# Document text
Problems with the Existing Process

This approach initially worked quite well for ZC data, but then it ran into considerable problems:

• First, if the proof of a property fails, the feedback from the prover is not very useful in locating the problem (and it may be unclear whether there is in fact a problem with the topology or “simply” with the power of the prover).

• Second, and more importantly, the constants are currently becoming so large (relations with thousands of tuples) that Atelier B quite often runs out of memory, even with the dedicated proof rules and with the maximum memory possible allocated. In some of the bigger, more recent models, even simply substituting values for variables fails with out-of-memory conditions.

  This is especially difficult as some of the properties are very large and complicated, and the prover typically fails on these. For example, for the San Juan development, 80 properties (out of 300) could not be checked by Atelier B either automatically or interactively (within reasonable time; sometimes just loading the proof obligation results in failure with an out-of-memory condition).

The second point means that these properties have to be checked by hand (e.g., by creating huge spreadsheets for the compatibility constraints of all possible itineraries on paper), which is very costly and arguably less reliable than automated checking. For the San Juan development, this meant about one man-month of effort; this is likely to be more for larger developments, such as the Canarsie line project [3].

4.3 First Experiments with ProB

The starting point of the experiment was to try to automate the proof of the remaining proof obligations by using an alternate technology. Indeed, the ProB tool [5, 6] has capabilities for dealing with B properties in order to animate and model-check B models. The big question was whether the technology would scale to handle the industrial models and the large constants in this case study.

# Extracted records
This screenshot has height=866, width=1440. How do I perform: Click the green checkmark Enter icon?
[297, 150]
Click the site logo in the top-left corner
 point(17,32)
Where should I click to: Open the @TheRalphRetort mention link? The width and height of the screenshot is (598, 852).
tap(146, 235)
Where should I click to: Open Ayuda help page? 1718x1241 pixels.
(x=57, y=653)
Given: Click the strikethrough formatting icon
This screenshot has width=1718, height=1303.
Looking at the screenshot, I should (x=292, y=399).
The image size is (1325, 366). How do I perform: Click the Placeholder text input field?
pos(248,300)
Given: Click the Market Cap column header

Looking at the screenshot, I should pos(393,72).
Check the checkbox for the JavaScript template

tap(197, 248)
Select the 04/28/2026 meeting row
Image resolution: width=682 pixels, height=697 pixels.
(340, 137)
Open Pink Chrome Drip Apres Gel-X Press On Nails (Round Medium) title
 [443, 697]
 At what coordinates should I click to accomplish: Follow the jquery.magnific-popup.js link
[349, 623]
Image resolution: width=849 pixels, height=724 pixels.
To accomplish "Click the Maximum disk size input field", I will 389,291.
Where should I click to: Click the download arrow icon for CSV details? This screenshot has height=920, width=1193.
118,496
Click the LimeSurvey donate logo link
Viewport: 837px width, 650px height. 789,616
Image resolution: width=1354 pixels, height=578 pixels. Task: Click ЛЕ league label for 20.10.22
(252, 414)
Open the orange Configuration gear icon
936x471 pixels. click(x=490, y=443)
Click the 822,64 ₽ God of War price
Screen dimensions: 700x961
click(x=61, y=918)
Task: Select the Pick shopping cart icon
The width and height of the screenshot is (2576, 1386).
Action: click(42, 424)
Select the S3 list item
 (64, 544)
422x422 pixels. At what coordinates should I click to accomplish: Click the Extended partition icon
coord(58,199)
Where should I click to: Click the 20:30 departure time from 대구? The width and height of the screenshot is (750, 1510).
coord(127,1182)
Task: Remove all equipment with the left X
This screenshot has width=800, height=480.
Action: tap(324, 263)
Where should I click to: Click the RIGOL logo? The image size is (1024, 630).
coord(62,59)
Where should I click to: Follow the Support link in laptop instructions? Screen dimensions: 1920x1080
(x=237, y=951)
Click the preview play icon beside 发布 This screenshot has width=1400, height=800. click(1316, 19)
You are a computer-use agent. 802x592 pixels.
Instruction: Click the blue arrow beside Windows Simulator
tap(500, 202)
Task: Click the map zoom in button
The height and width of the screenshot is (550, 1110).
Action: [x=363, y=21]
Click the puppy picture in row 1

# Given instruction A
According to the text on proof checking for railway models, how many properties in the San Juan development could Atelier B not check?
# Given instruction B
Copy out the lines of the records from the one containing "Given: Click the Market Cap column header" through the one containing "Action: click(42, 424)", including both of those lines.

# Solution A
80 properties out of 300.

# Solution B
Given: Click the Market Cap column header

Looking at the screenshot, I should pos(393,72).
Check the checkbox for the JavaScript template

tap(197, 248)
Select the 04/28/2026 meeting row
Image resolution: width=682 pixels, height=697 pixels.
(340, 137)
Open Pink Chrome Drip Apres Gel-X Press On Nails (Round Medium) title
 [443, 697]
 At what coordinates should I click to accomplish: Follow the jquery.magnific-popup.js link
[349, 623]
Image resolution: width=849 pixels, height=724 pixels.
To accomplish "Click the Maximum disk size input field", I will 389,291.
Where should I click to: Click the download arrow icon for CSV details? This screenshot has height=920, width=1193.
118,496
Click the LimeSurvey donate logo link
Viewport: 837px width, 650px height. 789,616
Image resolution: width=1354 pixels, height=578 pixels. Task: Click ЛЕ league label for 20.10.22
(252, 414)
Open the orange Configuration gear icon
936x471 pixels. click(x=490, y=443)
Click the 822,64 ₽ God of War price
Screen dimensions: 700x961
click(x=61, y=918)
Task: Select the Pick shopping cart icon
The width and height of the screenshot is (2576, 1386).
Action: click(42, 424)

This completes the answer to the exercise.